Was Robert Novak the Father of the 9-11 Truth Movement?

By Peter Duveen

PETER'S NEW YORK, Tuesday, August 18, 2001--Famed conservative columnist Robert Novak, whose death from brain cancer was reported in the press today, was among the  first to raise the question of whether insiders played a direct role in the tragic events of of September 11, 2001 On that day, according to the government's version of the events, four American commercial airliners were hijacked by teams of Muslim terrorists from the Middle East. Two of the airliners were flown into each of the twin towers of the World Trade Center in New York City, a third plowed into the Pentagon building in Arlington, Virginia, and a fourth crashed into a field in rural Pennsylvania, according to government accounts.

Novak was quick to state that the events smacked of a conspiracy of insiders.

"Security experts and airline officials agree privately that the simultaneous hijacking of four jetliners was an 'inside job,' probably indicating complicity beyond malfeasance," said Novak in the lead sentence of his weekly column only two days after 9-11.

Novak's column continued: "In the rage and mourning following Tuesday's disaster, few officials wanted to dwell on how a 10-year hiatus of airline hijackings in this country could be followed by four in one hour. At a minimum, the blame can be put on ill-trained, incompetent personnel performing the screening of passengers. At the worst, security experts fear collusion with terrorists, possibly even extending to the cockpit. This is a subject that the airlines are loathe to discuss."

Novak was not the only journalist to imply that insiders were active in implementing 9-11. New York Times columnist William Safire theorized that the terrorists had assistance from within the major U.S. intelligence agencies.

Safire, in his column of September 13, 2001, stated: "...knowledge of code words, presidential whereabouts and possession of secret procedures indicates that the [9-11] terrorists may have a mole in the White House—that, or informants in the Secret Service, F.B.I., F.A.A. or C.I.A."

Assignment
Copy out the stretch of the article on Robert Novak and 9-11 from "PETER'S NEW YORK, Tuesday, August" through "to government accounts.", word for word. The lines after this article have nothing to do with it.

Data section
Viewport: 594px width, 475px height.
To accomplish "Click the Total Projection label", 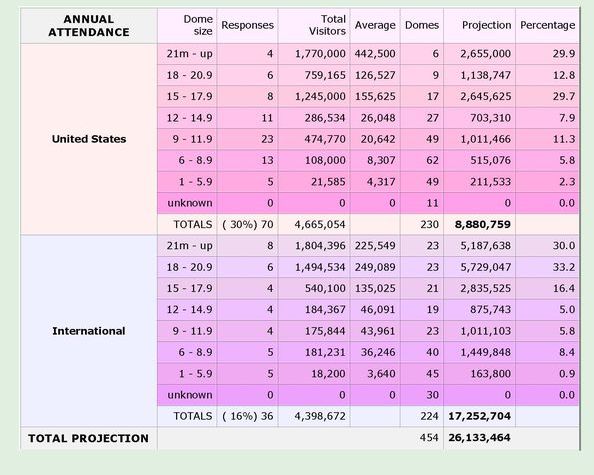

Output below
PETER'S NEW YORK, Tuesday, August 18, 2001--Famed conservative columnist Robert Novak, whose death from brain cancer was reported in the press today, was among the  first to raise the question of whether insiders played a direct role in the tragic events of of September 11, 2001 On that day, according to the government's version of the events, four American commercial airliners were hijacked by teams of Muslim terrorists from the Middle East. Two of the airliners were flown into each of the twin towers of the World Trade Center in New York City, a third plowed into the Pentagon building in Arlington, Virginia, and a fourth crashed into a field in rural Pennsylvania, according to government accounts.